For the purpose of reproducibility, all codes used to produce this report will be presented. The data have been downloaded into the paths below and are loaded using both the ‘scan’ and ‘readLines’ functions.

#store as character
blog.char <- scan("data/final/en_US/en_US.blogs.txt", what="character")
tweet.char <- scan("data/final/en_US/en_US.twitter.txt", what="character")
news.char <- scan("data/final/en_US/en_US.news.txt", what="character")
#store as list of lines
blog.con <- file("data/final/en_US/en_US.blogs.txt", "r")
blog.lines <- readLines(blog.con)
tweet.con <- file("data/final/en_US/en_US.twitter.txt", "r")
tweet.lines <- readLines(tweet.con)
news.con <- file("data/final/en_US/en_US.news.txt", "r")
news.lines <- readLines(news.con)

#Basic summaries: word count, line count, and basic tables.

A basic summary statistics about the test data are combined into a dataframe and reported as follows.

blog.summary <- c(length(blog.char), length(blog.lines))
tweet.summary <- c(length(tweet.char), length(tweet.lines))
news.summary <- c(length(news.char), length(news.lines))
summaries <- rbind(blog.summary, tweet.summary, news.summary)
colnames(summaries) <- c("nwords", "nlines")
summaries
##                 nwords  nlines
## blog.summary  35314678  899288
## tweet.summary  9141571 2360148
## news.summary   2263785   77259

#Reducing memory usage

Moving forward, as the data size is big, only a subset of 10,000 lines (randomly sampled) will be used.

rm(blog.char, tweet.char, news.char)
blog.lines <- sample(blog.lines, 10000)
tweet.lines <- sample(tweet.lines, 10000)
news.lines <- sample(news.lines, 10000)
combined.data <- c(blog.lines, tweet.lines, news.lines)

#Wordcloud

One way to illustrate the basic features of a text data/corpus is by constructing a wordcloud. Preprocessing required before plotting the wordcloud:

library(NLP)
library(tm)
library(RColorBrewer)
library(wordcloud)
#processing to remove punctuation, stopwords, and perform stemming.
combined.data <- removePunctuation(combined.data)
combined.data <- tolower(combined.data)
combined.data <- stemDocument(combined.data)
combined.data <- removeWords(combined.data, words=c('the', stopwords("english")))
combined.data <- stripWhitespace(combined.data)
wordcloud(combined.data, max.words=100, random.order=FALSE, rot.per=0.5, colors=brewer.pal(8, 'Accent'))

#Histogram

For the purpose of prediction, a histogram plot of bigram frequencies will be more useful than wordcloud as it gives quantitative information on the frequencies. The ngrams function from the package ‘NLP’ is used to tokenize the corpus into bigrams.

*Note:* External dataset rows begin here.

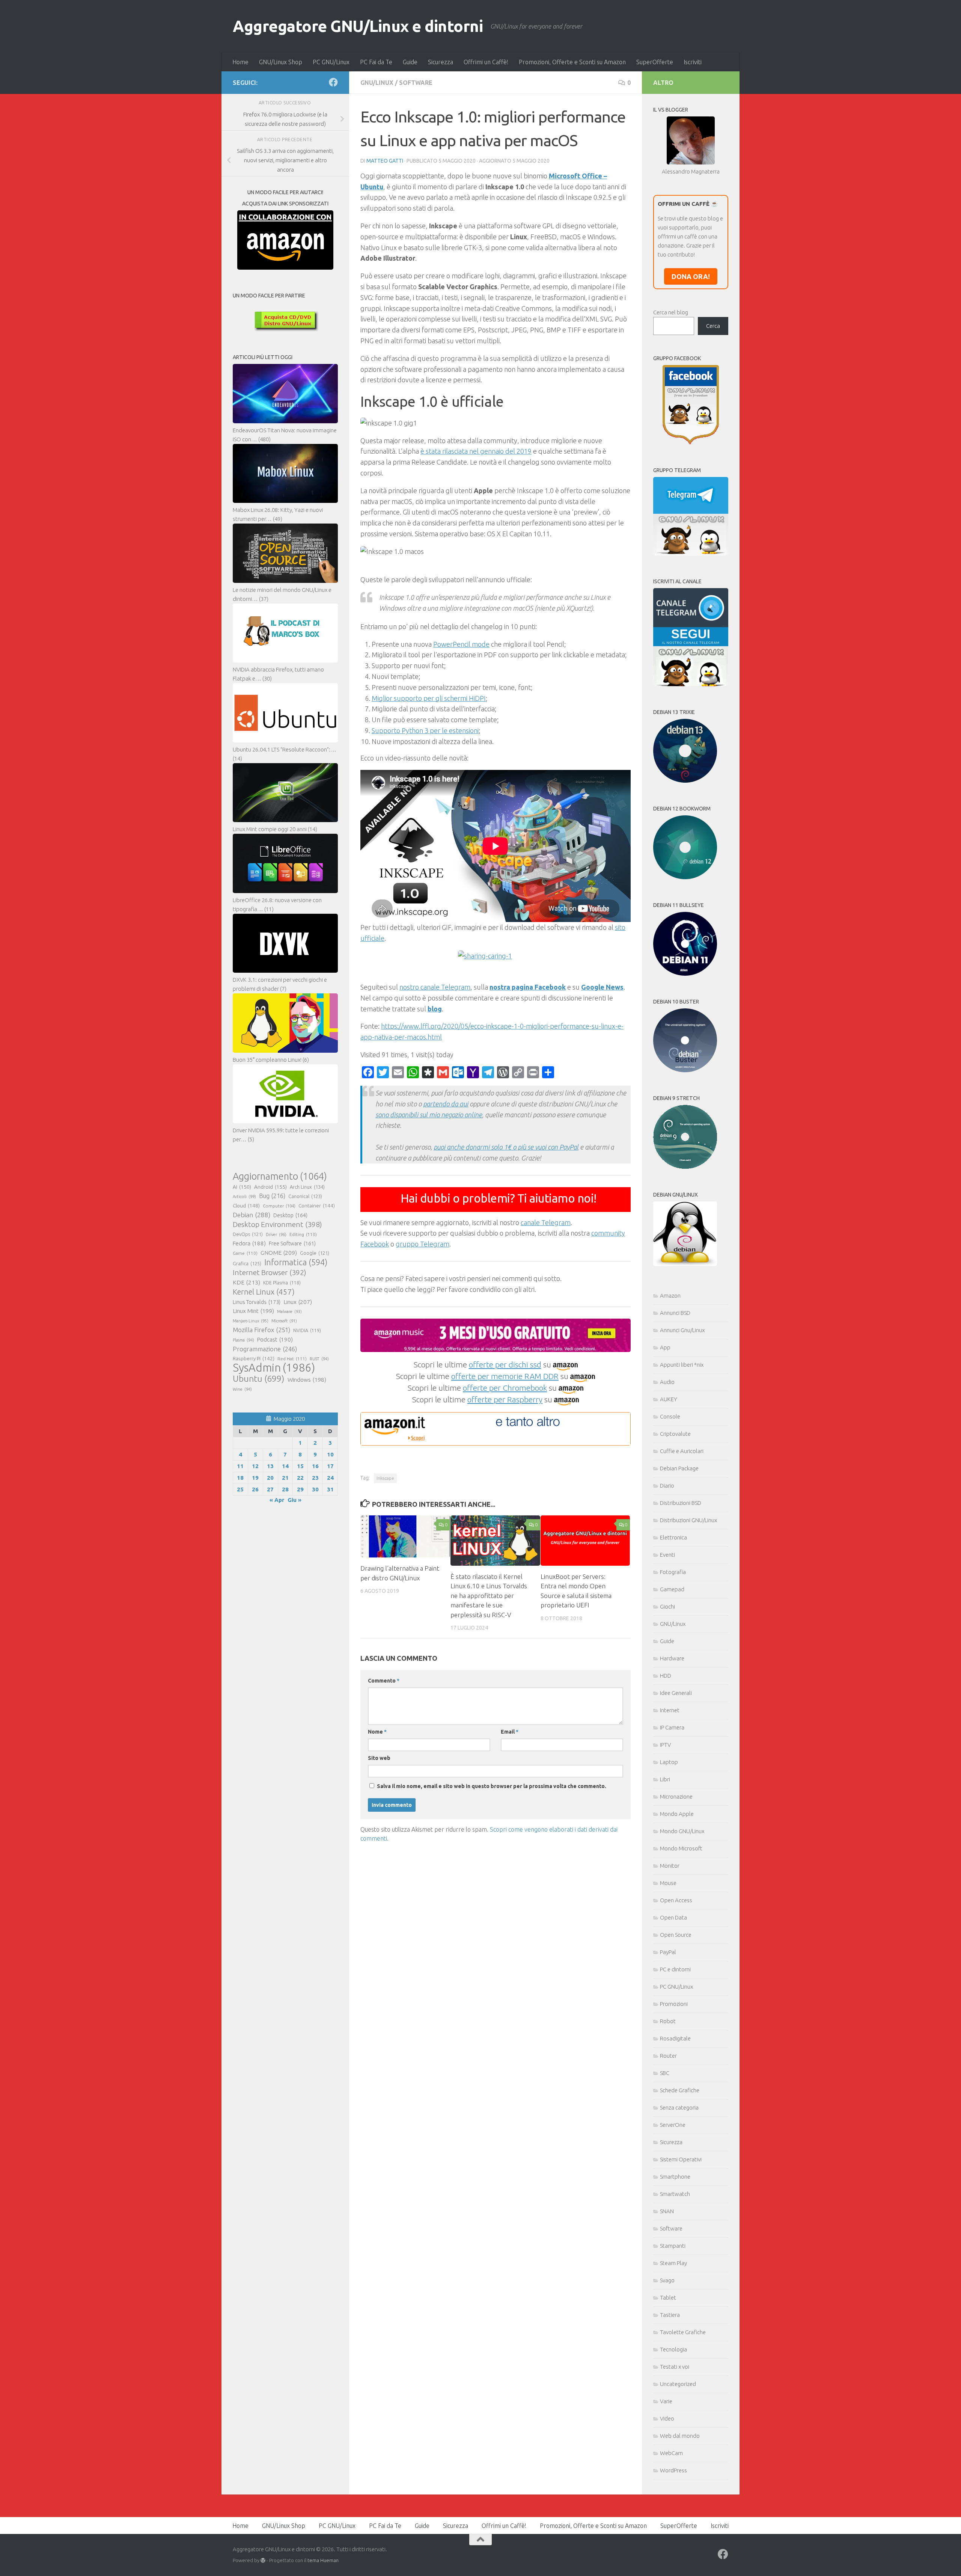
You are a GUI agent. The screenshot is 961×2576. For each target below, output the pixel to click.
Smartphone (675, 2176)
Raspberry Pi (253, 1358)
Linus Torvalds (256, 1302)
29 (300, 1489)
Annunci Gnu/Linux (682, 1330)
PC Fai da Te (376, 62)
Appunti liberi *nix (681, 1364)
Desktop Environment (277, 1224)
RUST (319, 1359)
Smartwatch (675, 2194)
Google (314, 1253)
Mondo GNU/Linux (682, 1831)
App (665, 1347)
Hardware (672, 1658)
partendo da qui (445, 1104)
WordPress (673, 2470)
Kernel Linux (264, 1291)
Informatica (295, 1262)
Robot (668, 2021)
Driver (276, 1234)
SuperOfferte (654, 62)
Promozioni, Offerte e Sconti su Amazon (572, 62)
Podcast (275, 1339)
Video (667, 2418)
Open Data (673, 1917)
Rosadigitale (675, 2038)
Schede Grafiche (679, 2090)
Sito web (379, 1758)
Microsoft (284, 1321)
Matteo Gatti (384, 161)
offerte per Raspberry (504, 1399)
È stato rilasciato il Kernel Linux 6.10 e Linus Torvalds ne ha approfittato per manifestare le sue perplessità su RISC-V (488, 1595)
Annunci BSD (675, 1313)
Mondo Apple (677, 1814)
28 (285, 1489)
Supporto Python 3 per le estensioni (425, 730)
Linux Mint (253, 1311)
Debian (251, 1214)
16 (315, 1466)
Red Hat (292, 1358)
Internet (669, 1710)
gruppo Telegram (422, 1244)
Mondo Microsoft (681, 1848)
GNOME (279, 1252)
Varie (666, 2401)
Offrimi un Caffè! (486, 62)
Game (245, 1253)
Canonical (305, 1196)
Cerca (713, 326)
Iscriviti (693, 62)
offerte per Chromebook (505, 1387)
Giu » (294, 1500)
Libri (665, 1779)
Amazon (670, 1295)
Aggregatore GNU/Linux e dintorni (358, 26)
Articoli (244, 1196)
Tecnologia (673, 2349)
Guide (410, 62)
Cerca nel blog (670, 312)
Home (240, 62)
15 (300, 1466)
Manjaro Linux (250, 1321)
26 (255, 1489)
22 (300, 1477)
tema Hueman (323, 2560)
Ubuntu (259, 1378)
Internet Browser (269, 1272)
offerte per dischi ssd (505, 1364)
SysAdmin (274, 1367)
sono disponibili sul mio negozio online (428, 1114)
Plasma (243, 1340)
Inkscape (385, 1478)
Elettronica (673, 1537)
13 (270, 1466)
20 (270, 1477)
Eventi (667, 1554)
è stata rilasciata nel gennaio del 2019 (476, 451)
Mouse (668, 1883)
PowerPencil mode (461, 644)
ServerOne (672, 2125)
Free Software (292, 1243)
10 (330, 1454)
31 (330, 1489)
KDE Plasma (282, 1282)
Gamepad (672, 1589)
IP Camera (672, 1727)
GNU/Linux (376, 82)
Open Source (675, 1935)
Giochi (667, 1606)
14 (285, 1466)
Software (415, 82)
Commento (383, 1681)
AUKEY (668, 1399)
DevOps (248, 1234)
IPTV (665, 1744)
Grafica (247, 1263)
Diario (667, 1485)
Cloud (246, 1206)
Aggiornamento (280, 1176)
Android (270, 1187)
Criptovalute (675, 1434)
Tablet (668, 2297)
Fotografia (673, 1572)
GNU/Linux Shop (280, 62)
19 (255, 1477)
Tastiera (670, 2315)
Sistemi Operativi (681, 2159)
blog (435, 1009)
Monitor (669, 1865)
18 (240, 1477)
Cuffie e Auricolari (681, 1451)
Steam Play (673, 2263)
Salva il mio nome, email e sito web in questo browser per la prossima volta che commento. (491, 1786)
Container (316, 1206)
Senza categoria (679, 2107)
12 (255, 1466)
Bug (272, 1195)
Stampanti (672, 2245)
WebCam (671, 2453)
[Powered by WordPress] (263, 2560)
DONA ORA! (691, 276)
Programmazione (265, 1348)
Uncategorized (678, 2384)
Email (509, 1732)
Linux (297, 1301)
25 (240, 1489)
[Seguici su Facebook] (333, 82)
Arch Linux (307, 1186)
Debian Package (679, 1468)
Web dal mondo (680, 2436)
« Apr (277, 1500)
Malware (289, 1311)
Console (670, 1416)
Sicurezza (440, 62)
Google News (602, 987)
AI (242, 1187)
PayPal (668, 1952)
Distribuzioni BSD (680, 1503)
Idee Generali (676, 1693)
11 (240, 1466)
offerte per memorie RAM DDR (505, 1376)
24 (330, 1477)
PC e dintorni (675, 1969)
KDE (246, 1282)
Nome (377, 1732)
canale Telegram (546, 1222)
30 (315, 1489)
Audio (667, 1382)
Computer (279, 1205)
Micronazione (676, 1796)
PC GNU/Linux (331, 62)
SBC (664, 2073)
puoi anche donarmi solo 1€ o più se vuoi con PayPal (506, 1147)
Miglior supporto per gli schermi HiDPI (429, 698)
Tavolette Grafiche (683, 2332)
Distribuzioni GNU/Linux (688, 1520)
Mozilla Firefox (261, 1329)
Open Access (676, 1900)
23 (315, 1477)
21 (285, 1477)
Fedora (249, 1243)
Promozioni (674, 2004)
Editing (303, 1234)
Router (668, 2055)
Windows (307, 1379)
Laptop (669, 1762)
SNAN (667, 2211)
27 (270, 1489)
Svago (667, 2280)
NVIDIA (307, 1330)
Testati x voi (674, 2366)
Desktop (290, 1215)
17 (330, 1466)
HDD (665, 1675)
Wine (242, 1389)
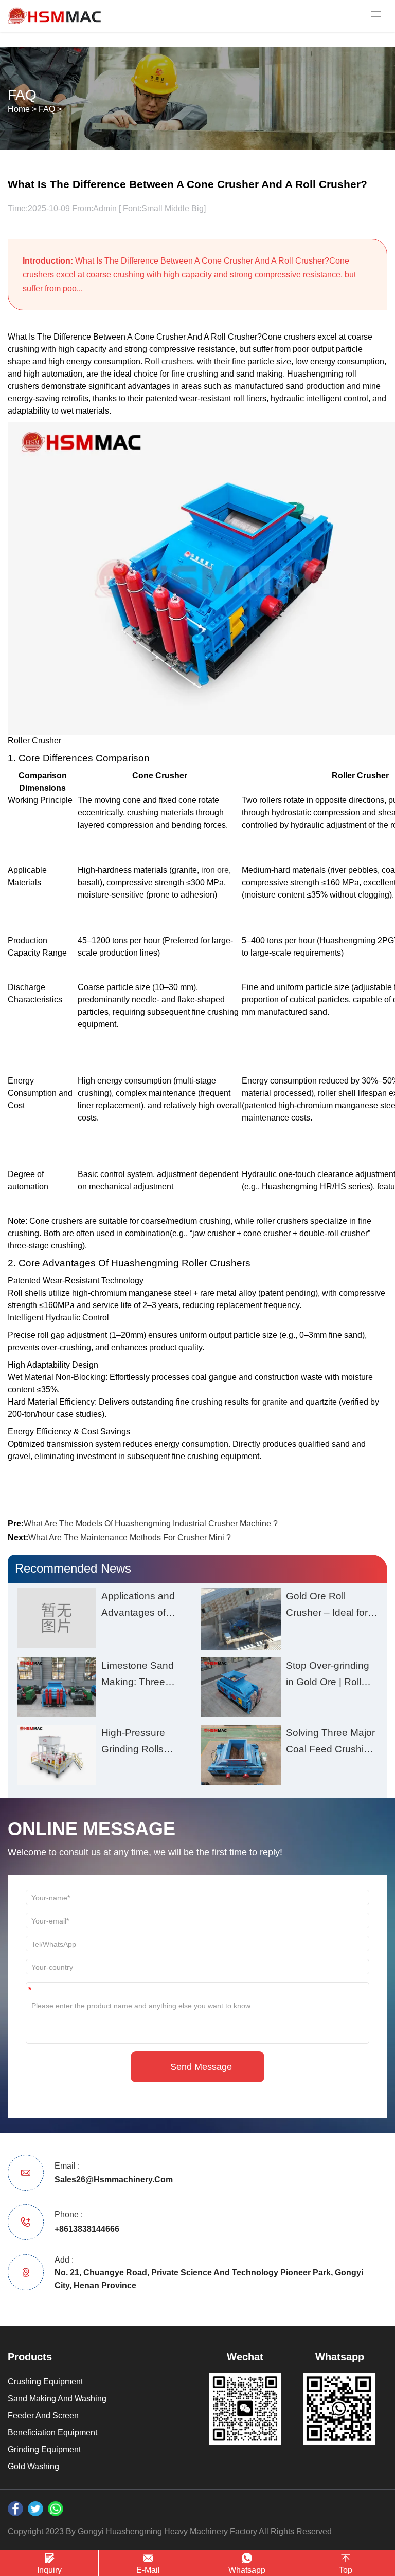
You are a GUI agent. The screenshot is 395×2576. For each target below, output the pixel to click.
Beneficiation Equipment (52, 2432)
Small (152, 208)
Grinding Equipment (44, 2449)
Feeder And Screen (43, 2415)
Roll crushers (169, 361)
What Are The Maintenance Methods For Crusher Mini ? (129, 1537)
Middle (177, 208)
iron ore (215, 870)
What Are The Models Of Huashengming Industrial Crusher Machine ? (151, 1523)
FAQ (47, 109)
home (19, 109)
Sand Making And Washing (57, 2398)
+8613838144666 (87, 2229)
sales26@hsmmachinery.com (114, 2179)
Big (197, 208)
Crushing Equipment (45, 2381)
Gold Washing (33, 2466)
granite (275, 1401)
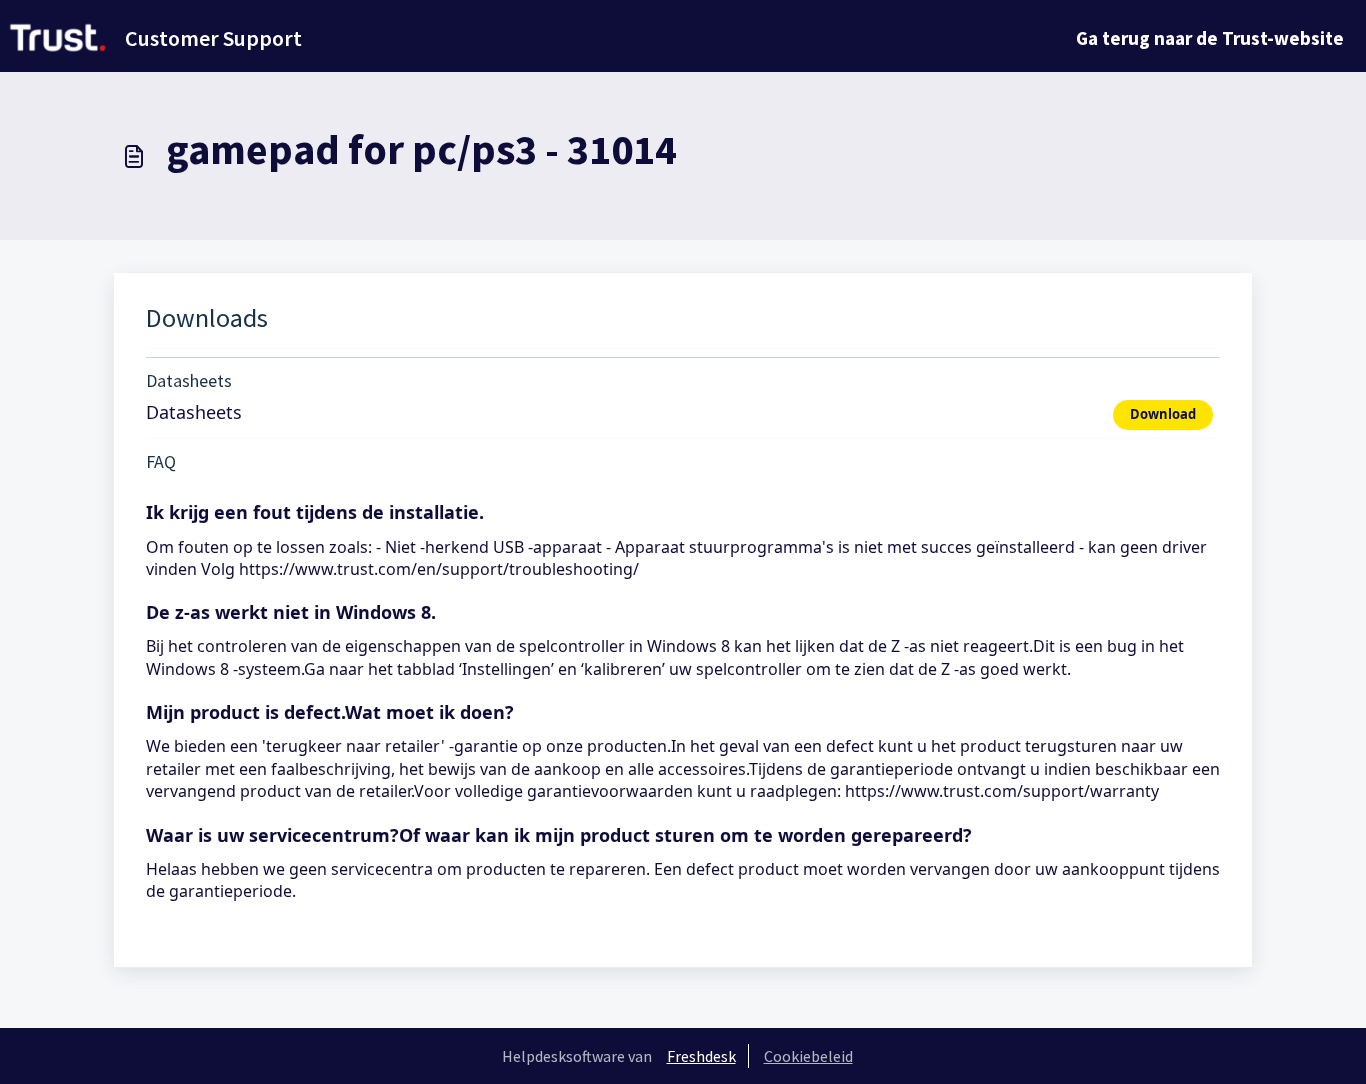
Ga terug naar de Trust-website (1210, 38)
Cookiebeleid (808, 1056)
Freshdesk (701, 1056)
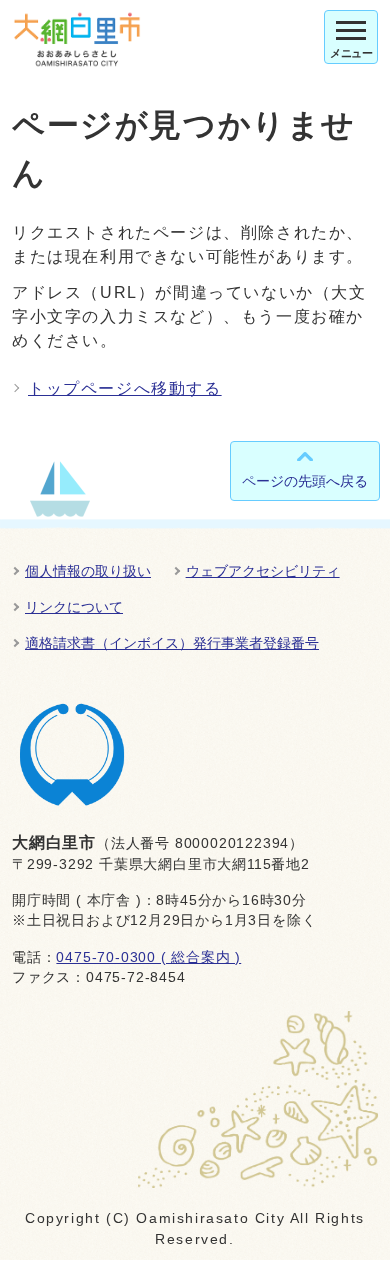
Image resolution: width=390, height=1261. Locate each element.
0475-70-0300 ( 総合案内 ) (148, 957)
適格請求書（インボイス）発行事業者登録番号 (172, 643)
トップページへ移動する (125, 388)
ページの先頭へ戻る (305, 481)
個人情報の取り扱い (88, 571)
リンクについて (74, 607)
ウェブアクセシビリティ (263, 571)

#Further processing on the corpus before tokenization
combined.data <- paste0(unlist(combined.data), collapse=" ")
combined.data <- strsplit(combined.data, " ", fixed=TRUE)[[1L]]
combined.data <- combined.data[combined.data != ""]
#Tokenizing into bigrams
bigrams <- vapply(ngrams(combined.data, 2L), paste, "", collapse=" ")
#Get the 5 most frequent bigrams
top5 <- sort(table(bigrams), decreasing=T)[1:5]
barplot(top5)

#Plan for the project A basic text prediction model based on N-gram will be employed. The N-gram model allows one to predict the last word of a sequence of N words given the previous (N-1) words. Given the limitation of hardware and time, a trigram model will likely be chosen to compute the relative frequency of an observed particular three-word sequence to its (two-word) prefix. In other words, the plan is to build a matrix/table of probabilities of trigram counts and make prediction (i.e. the word with the highest probability given the preceding two words) based on the table.